Required work:
Retype the rows from the line containing "Where should I click to: Open" through the line containing "coord(558,50)", including both of those lines, and leave the pictures out of your answer.

Data shown:
"""

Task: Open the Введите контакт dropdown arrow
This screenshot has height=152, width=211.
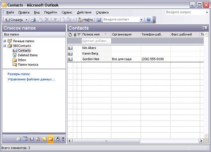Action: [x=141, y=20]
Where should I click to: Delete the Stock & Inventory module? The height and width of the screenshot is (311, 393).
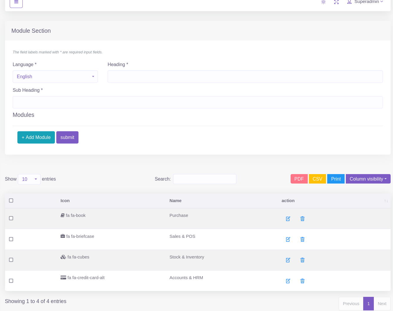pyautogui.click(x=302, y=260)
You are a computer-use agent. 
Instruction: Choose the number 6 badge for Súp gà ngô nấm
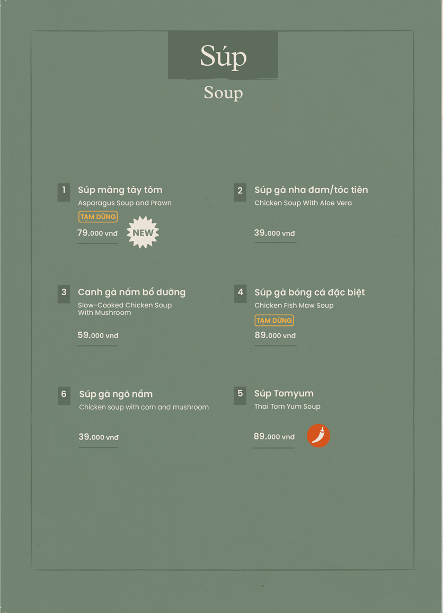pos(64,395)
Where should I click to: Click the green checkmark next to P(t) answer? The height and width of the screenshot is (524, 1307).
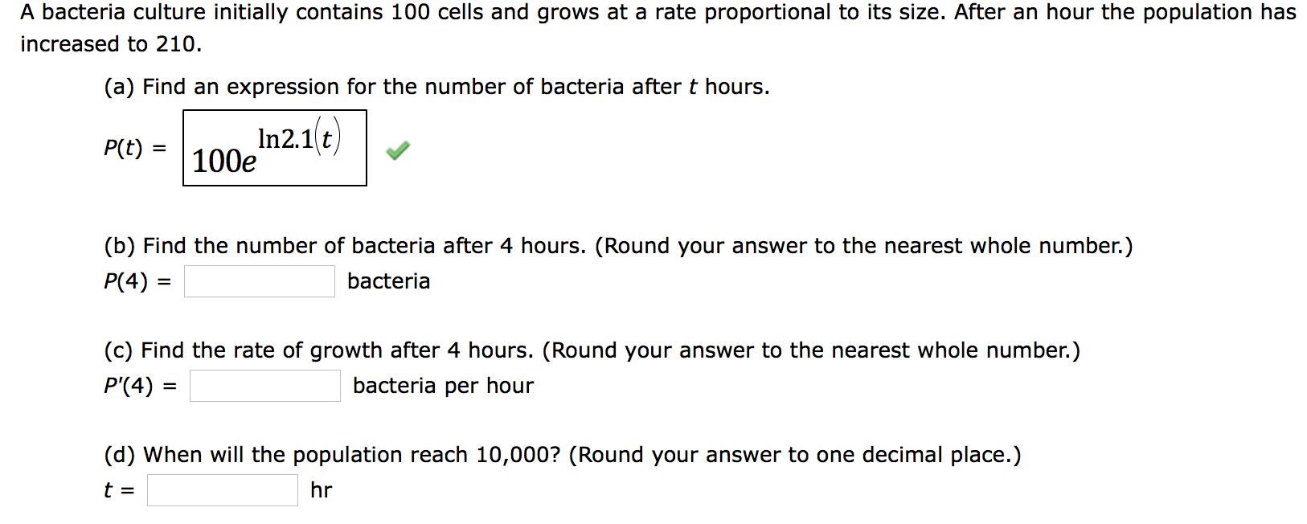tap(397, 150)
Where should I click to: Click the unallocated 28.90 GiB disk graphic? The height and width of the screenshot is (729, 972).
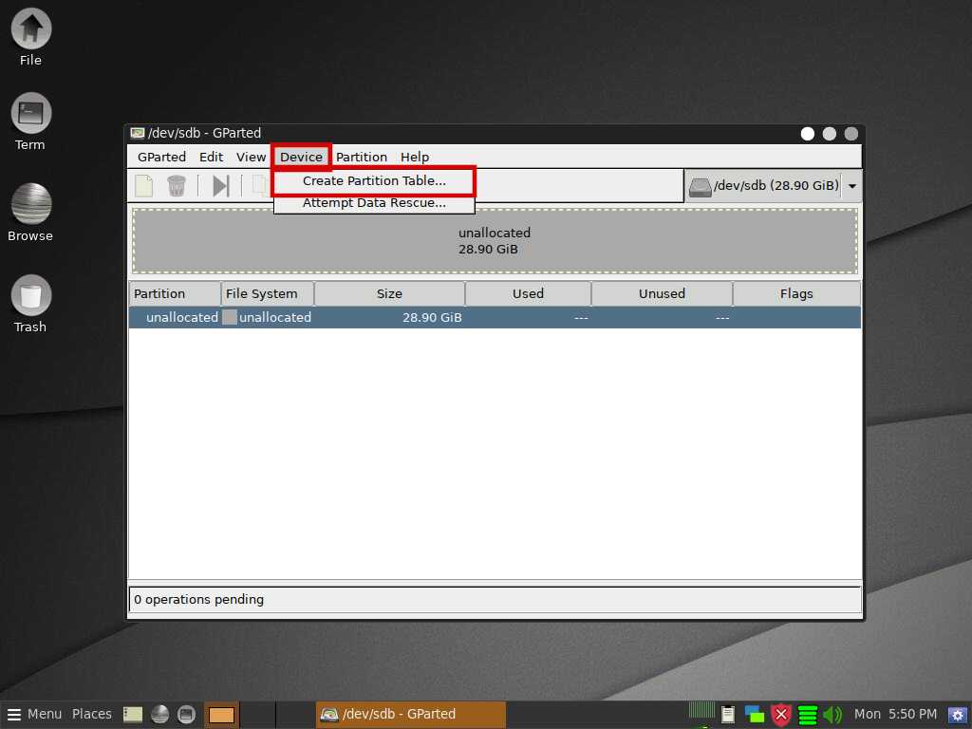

"""
"""

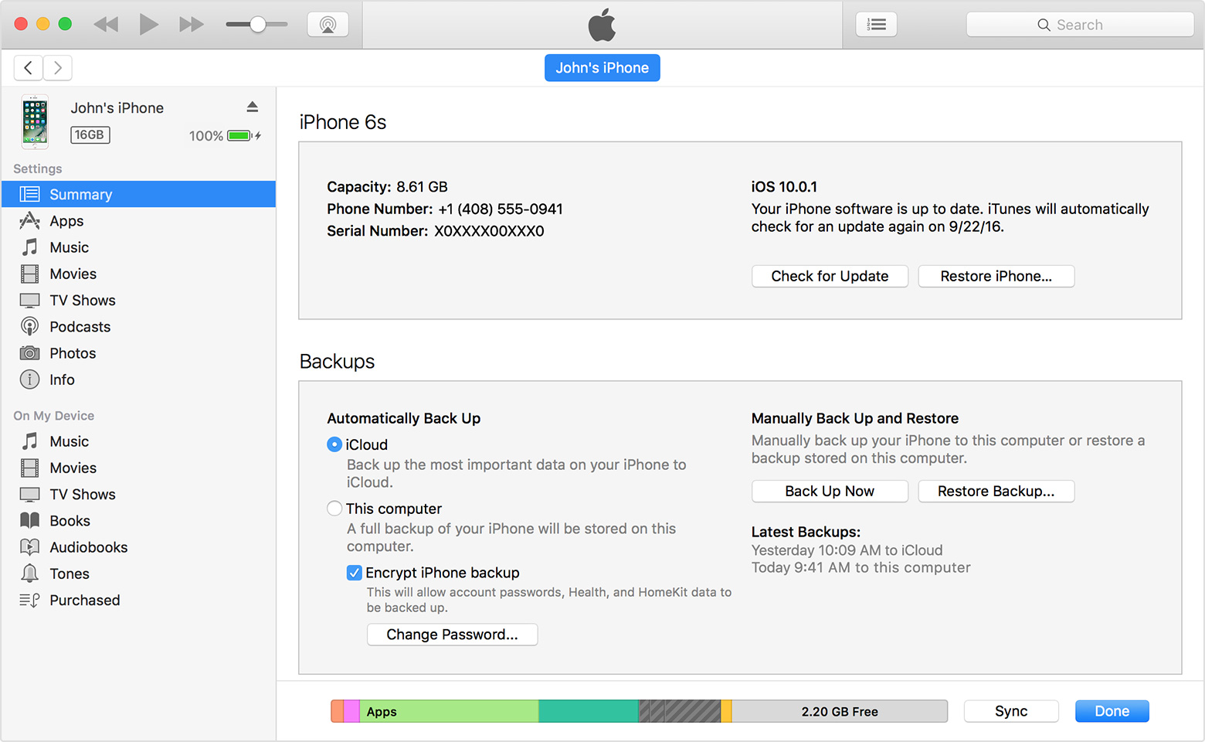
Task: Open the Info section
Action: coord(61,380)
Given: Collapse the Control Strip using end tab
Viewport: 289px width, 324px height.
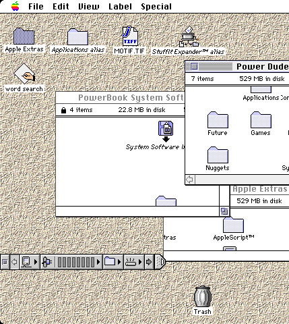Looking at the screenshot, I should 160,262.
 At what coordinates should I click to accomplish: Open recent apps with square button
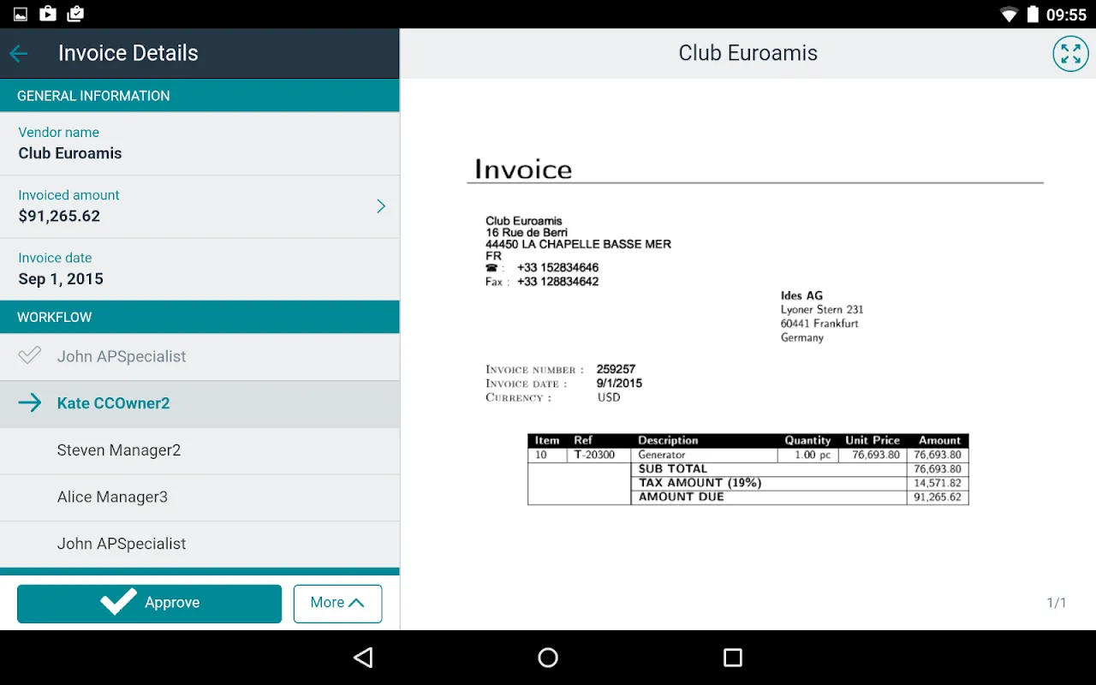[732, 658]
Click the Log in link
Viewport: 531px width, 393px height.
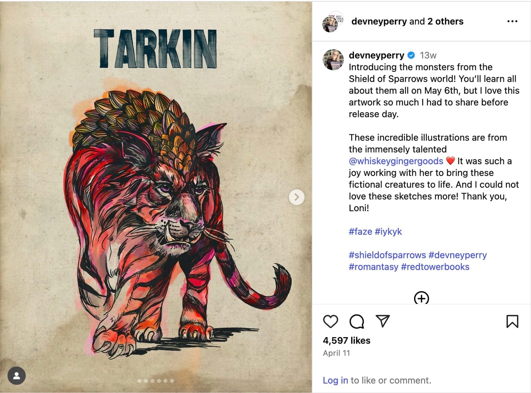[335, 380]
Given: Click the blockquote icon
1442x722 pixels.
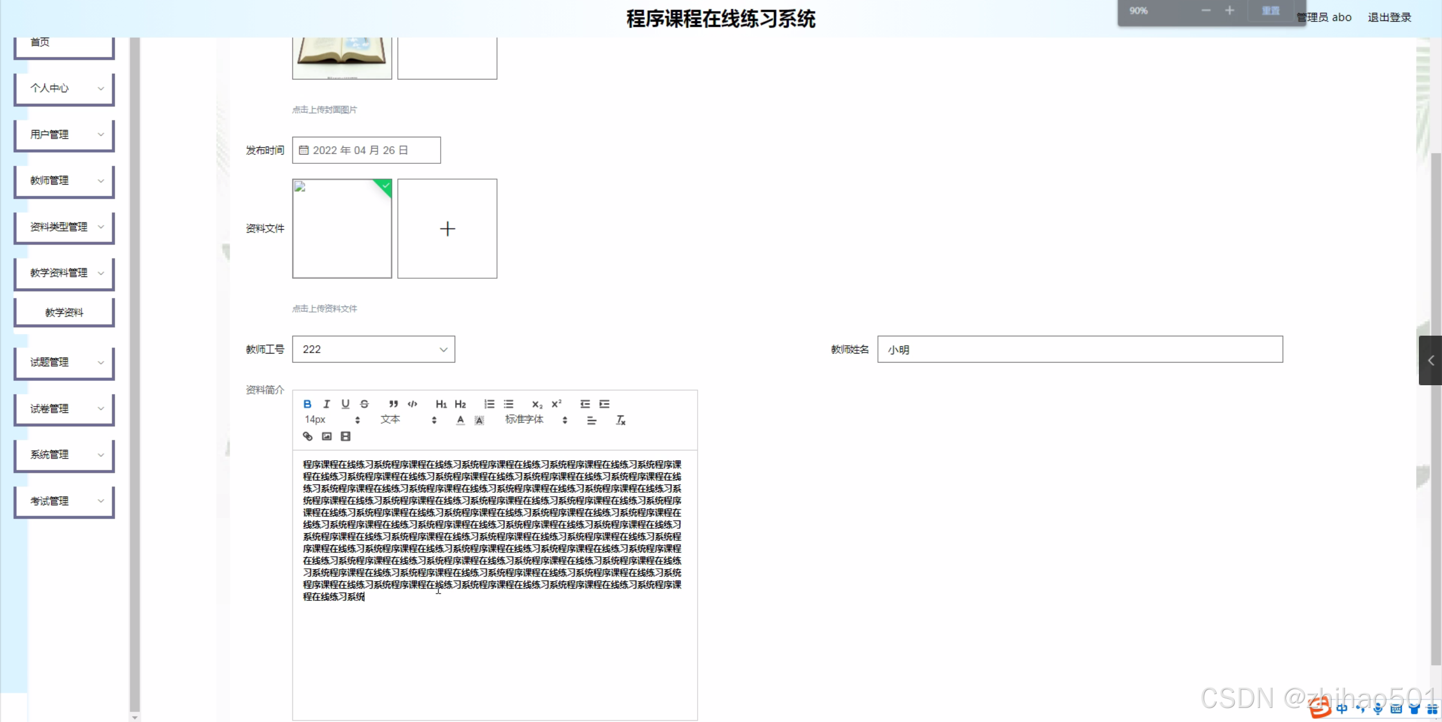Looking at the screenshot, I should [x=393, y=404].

"""
"""

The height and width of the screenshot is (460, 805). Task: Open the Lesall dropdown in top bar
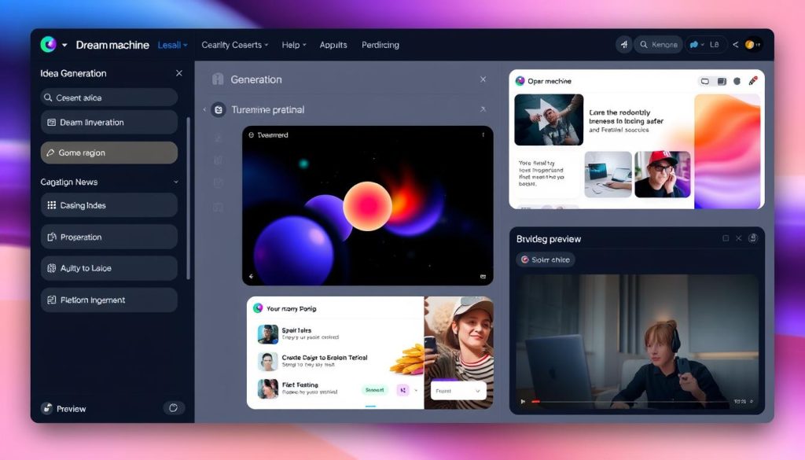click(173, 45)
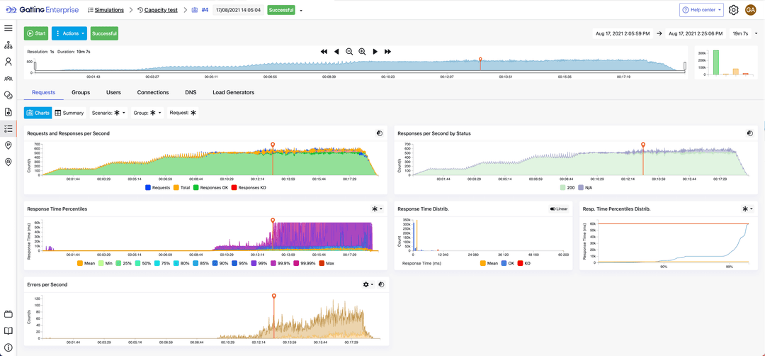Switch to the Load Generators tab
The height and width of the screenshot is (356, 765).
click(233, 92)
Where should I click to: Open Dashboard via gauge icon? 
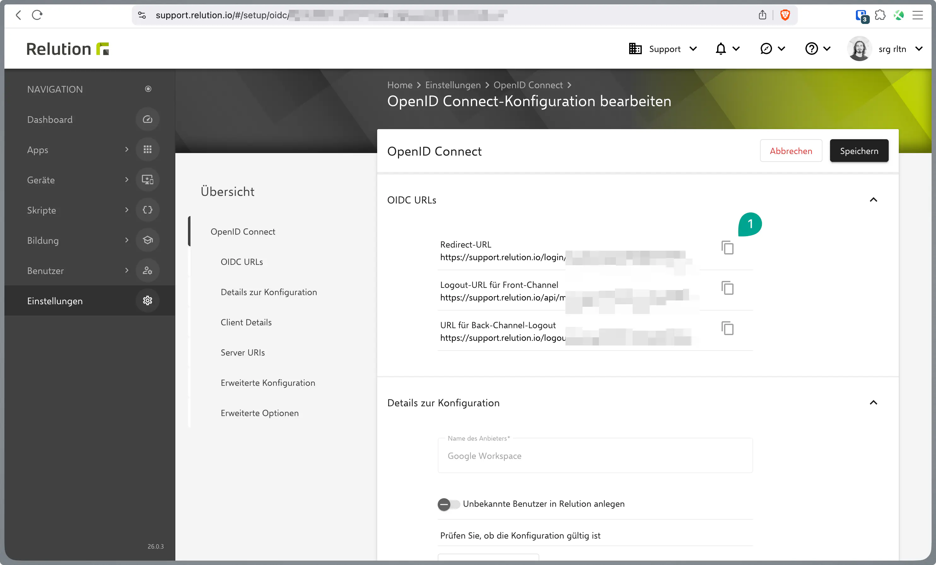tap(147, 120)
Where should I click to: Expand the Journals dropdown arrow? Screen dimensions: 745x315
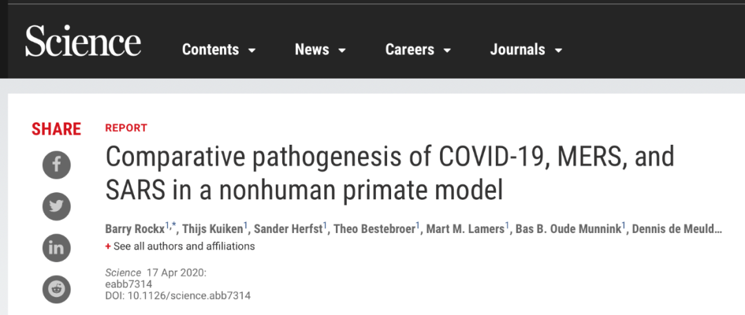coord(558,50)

"""

Solution to the exercise:
Where should I click to: Open Dashboard via gauge icon? 
tap(147, 120)
Where should I click to: Expand the Journals dropdown arrow? Screen dimensions: 745x315
coord(558,50)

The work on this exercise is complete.